The soul nature expresses itself through this material basic element,
and in so doing it takes on many different forms, and it is in
particular the study of these material forms that we find in the
Sankhya philosophy. Here we have, in the first place, so to speak, the
original form of this material element as a sort of spiritual primeval
stream, into which the soul is first immersed. Thus if we were to
glance back at the first stages of evolution, we should find there the
undifferentiated material elements and immersed therein, the plurality
of the souls which are to evolve further. What, therefore, we first
find as Form, as yet undifferentiated from the unity of the primal
stream, is the spiritual substance itself that lies at the
starting-point of evolution. The first thing that then emerges, with
which the soul can as yet clothe itself individually, is Budhi. So
that when we picture to ourselves a soul clothed with the primal
flood-substance, externally this soul is not to be distinguished from
the universal moving and weaving element of the primeval flood.

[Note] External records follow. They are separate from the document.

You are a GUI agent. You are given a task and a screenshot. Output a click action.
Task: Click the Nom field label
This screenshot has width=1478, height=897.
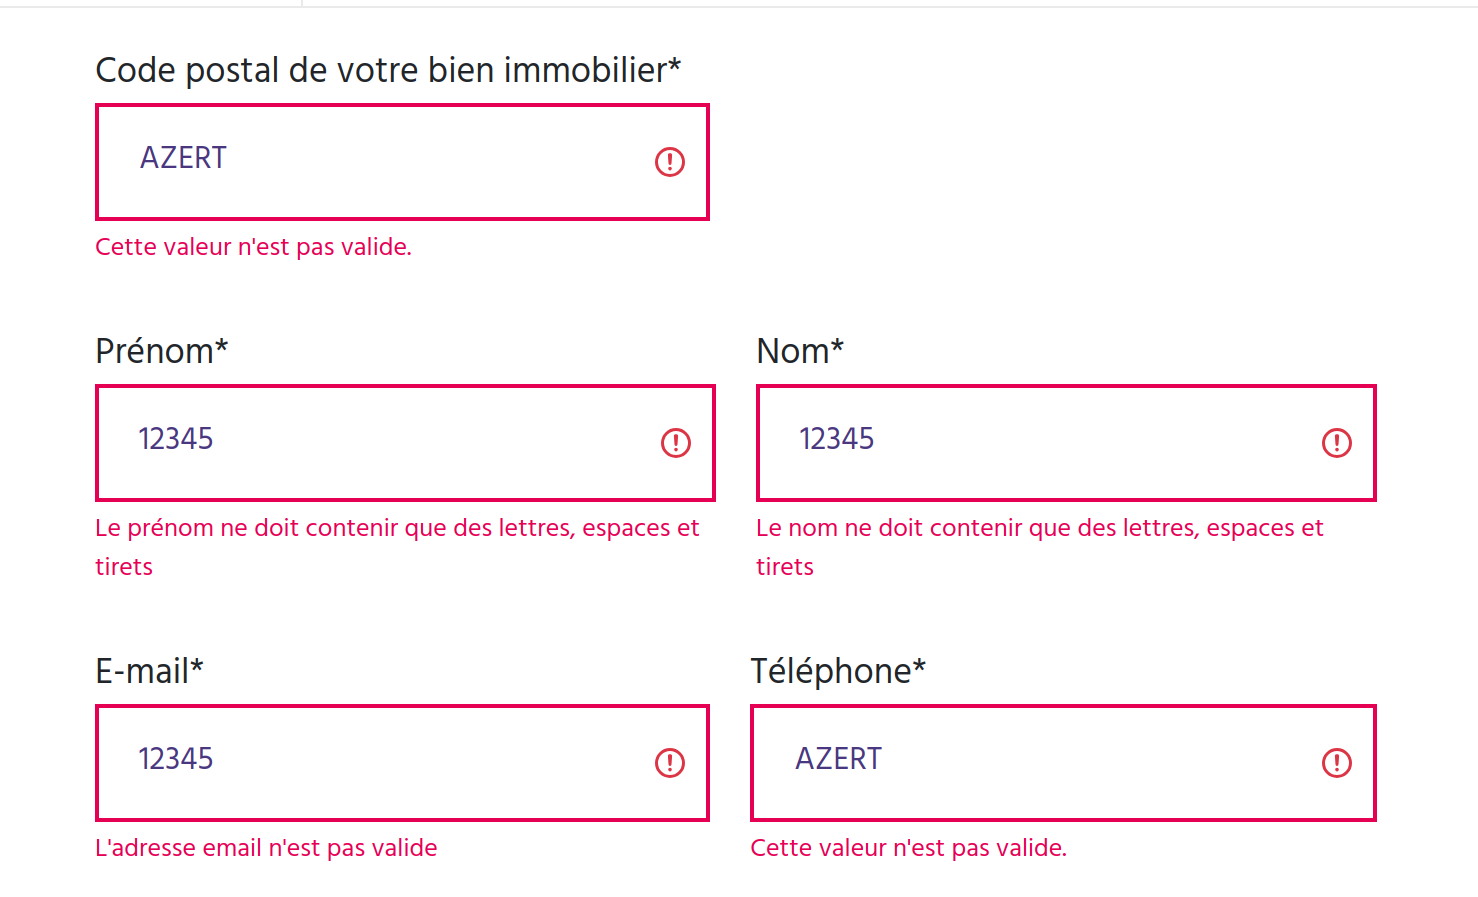tap(800, 351)
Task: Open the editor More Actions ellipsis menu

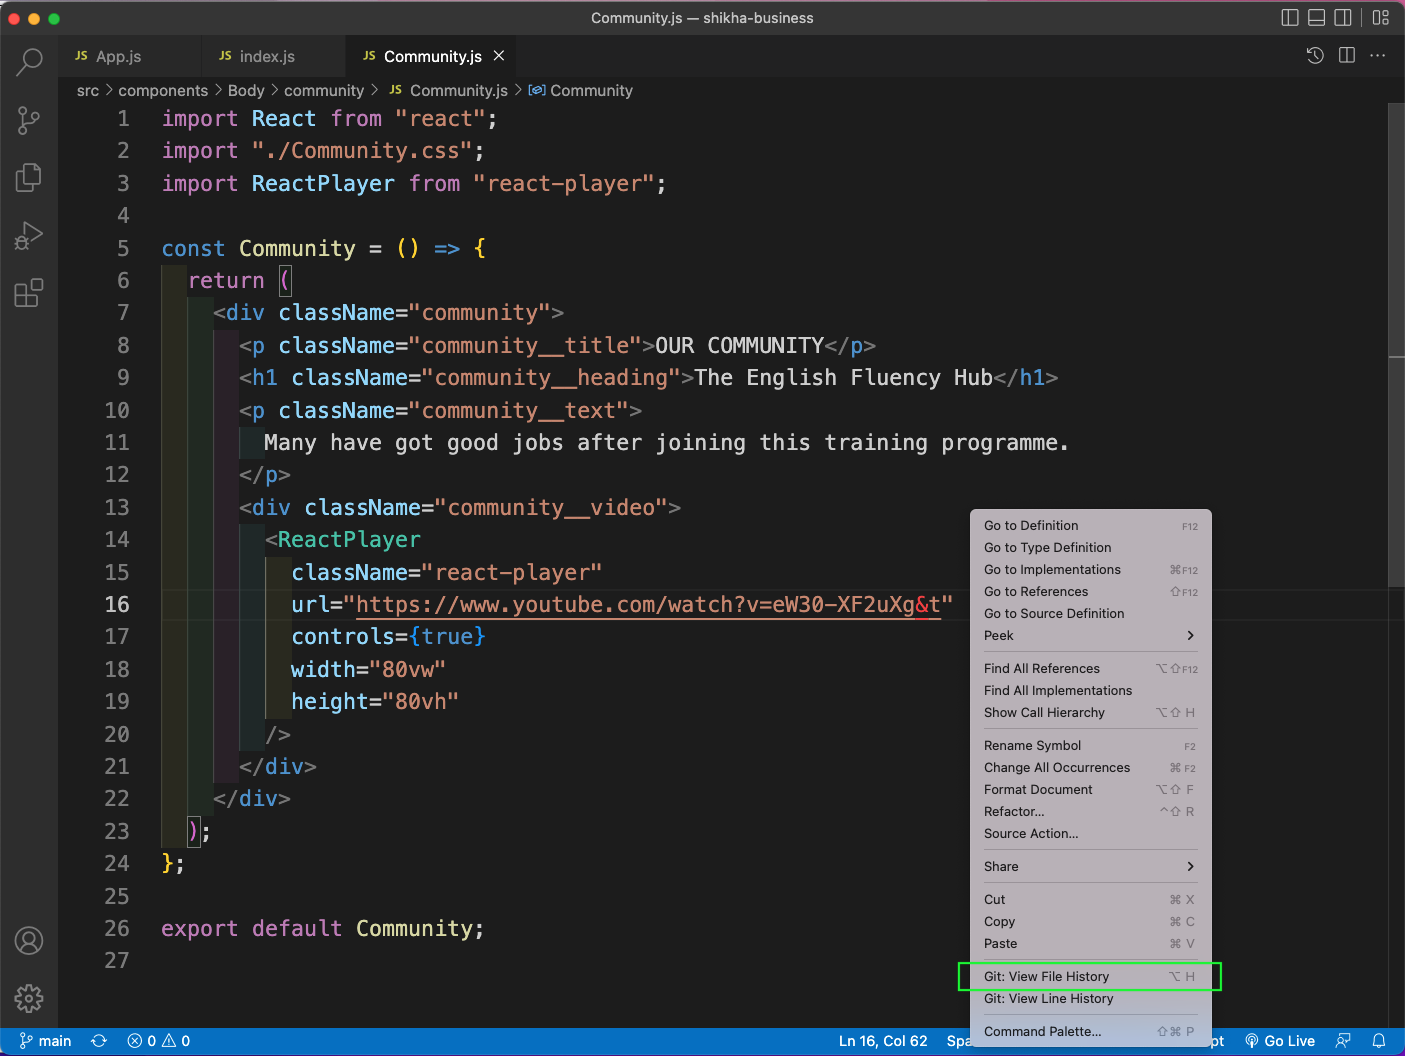Action: point(1378,56)
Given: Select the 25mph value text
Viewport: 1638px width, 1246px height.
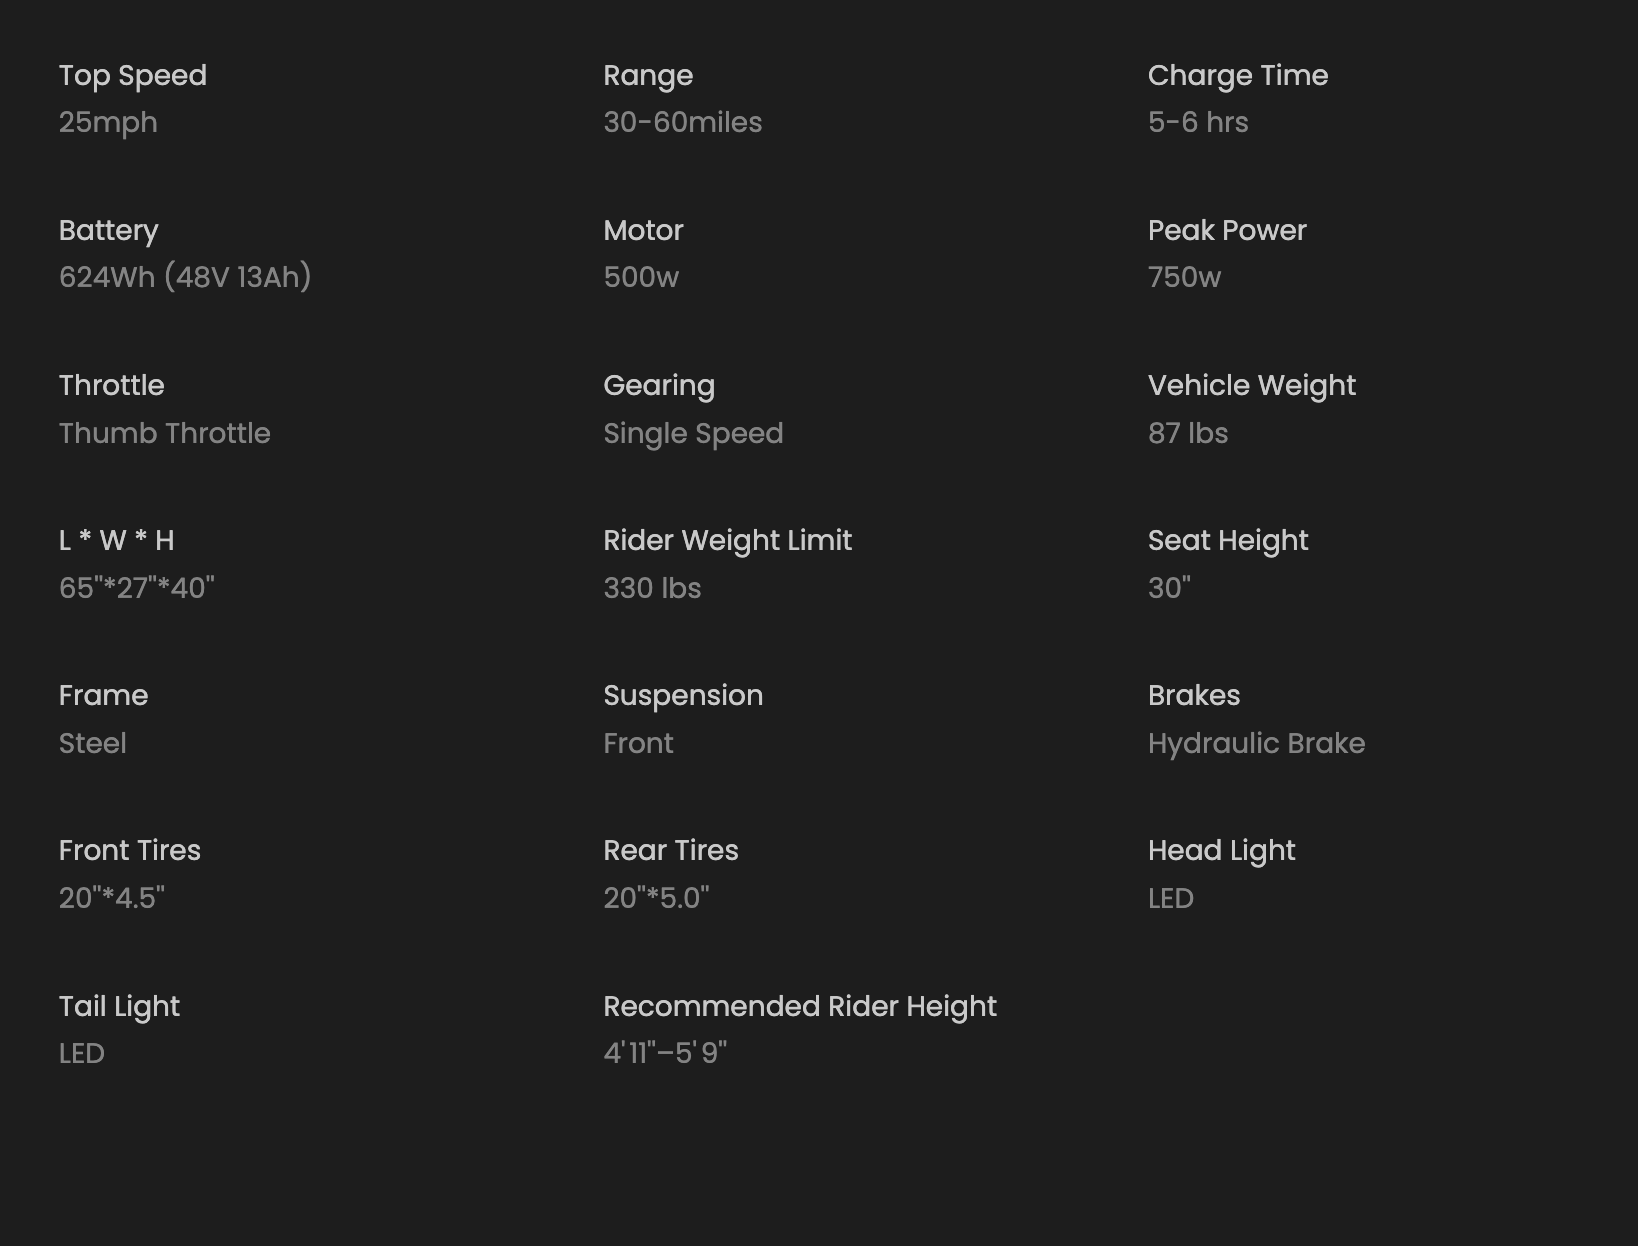Looking at the screenshot, I should click(x=108, y=122).

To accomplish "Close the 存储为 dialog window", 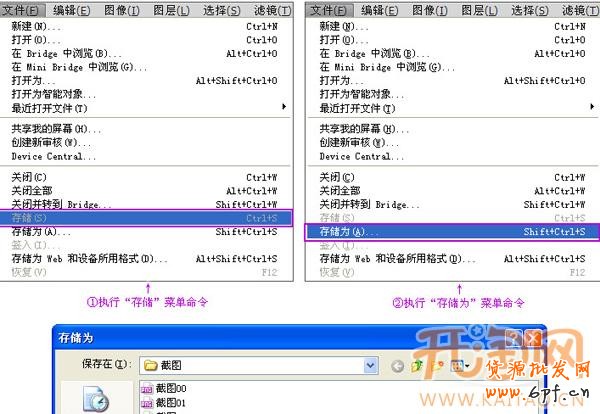I will coord(531,336).
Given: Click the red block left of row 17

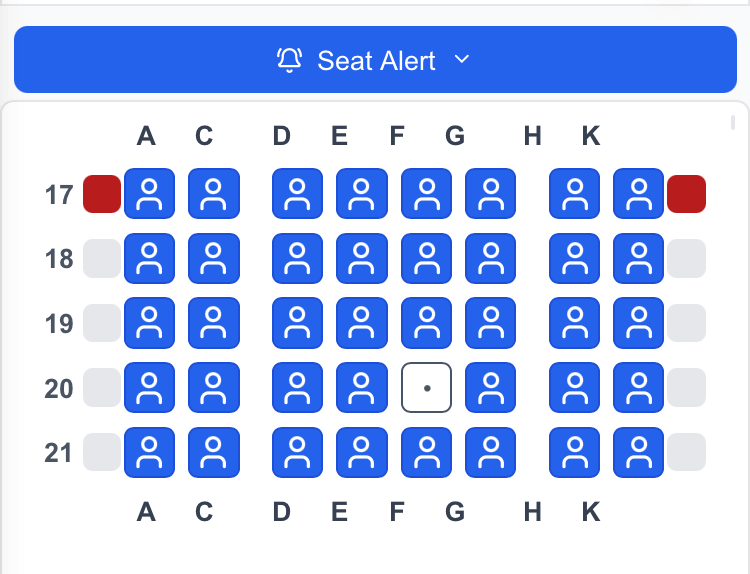Looking at the screenshot, I should [102, 194].
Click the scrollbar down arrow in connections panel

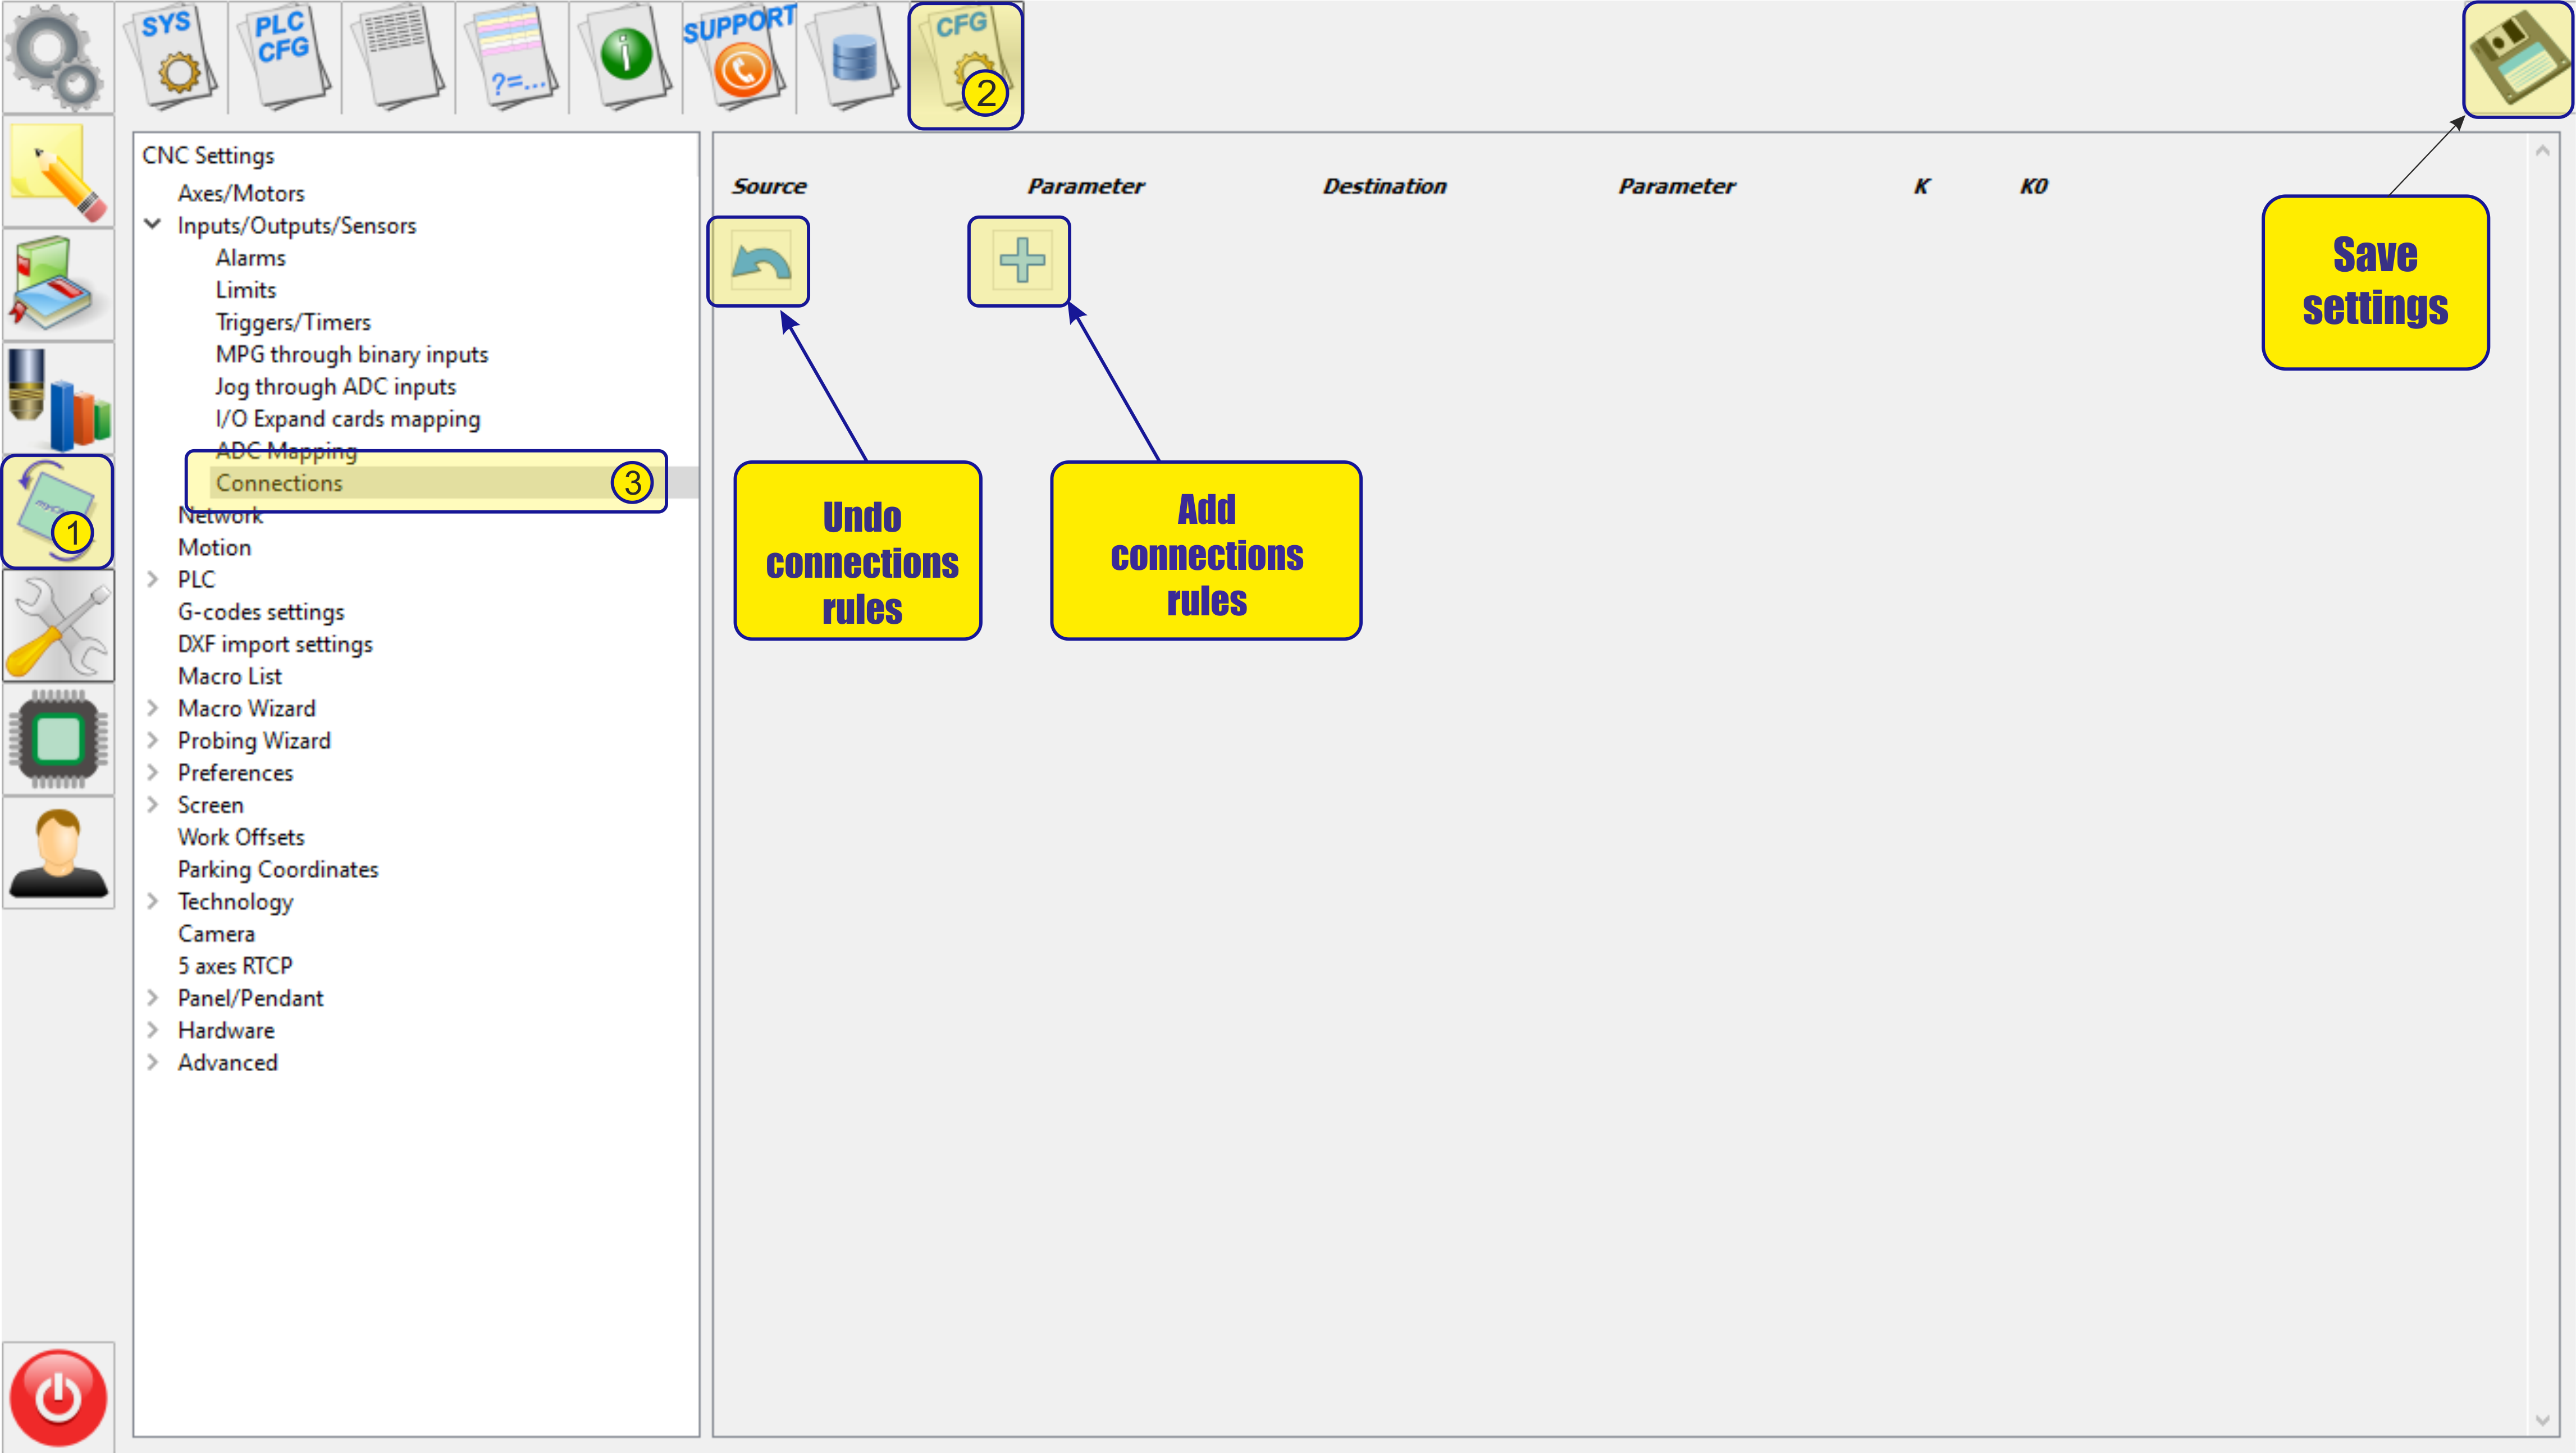pyautogui.click(x=2542, y=1420)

Inasmuch as the soul does not only enwrap itself in this first being
of the universal billowing primal flood but also in that which first
proceeds from this, in so far does it clothe itself in Budhi. The
third element that forms itself out of the whole and through which the
soul can then become more and more individual, is Ahamkara. This
consists of lower and lower forms of the primeval substance. So that
we have the primeval substance, the first form of which is Budhi, and
its second form which is Ahamkara. The next form to that is Manas,
then comes the form which consists of the organs of the senses; this
is followed by the form of the finer elements, and the last form
consists of the elements of the substances which we have in our
physical surroundings. This is the line of evolution according to
Sankhya philosophy. Above is the most super-sensible element, a
primeval spiritual flow, which, growing ever denser and denser,
descends to that which surrounds us in the coarser elements out of
which the coarse human body is also constructed. Between these are the
substances of which, for instance, our sense organs are woven, and the
finer elements of which is woven our etheric or life-body. It must be
carefully noticed that according to the Sankhya philosophy, all these
are sheaths of the soul. Even that which springs from the first
primeval flood is a sheath for the soul; the soul is at first within
that; and when the Sankhya philosopher studies Budhi, Ahamkara, Manas,
the senses, the finer and the coarser elements, he understands thereby
the increasingly dense sheaths within which the soul expresses itself.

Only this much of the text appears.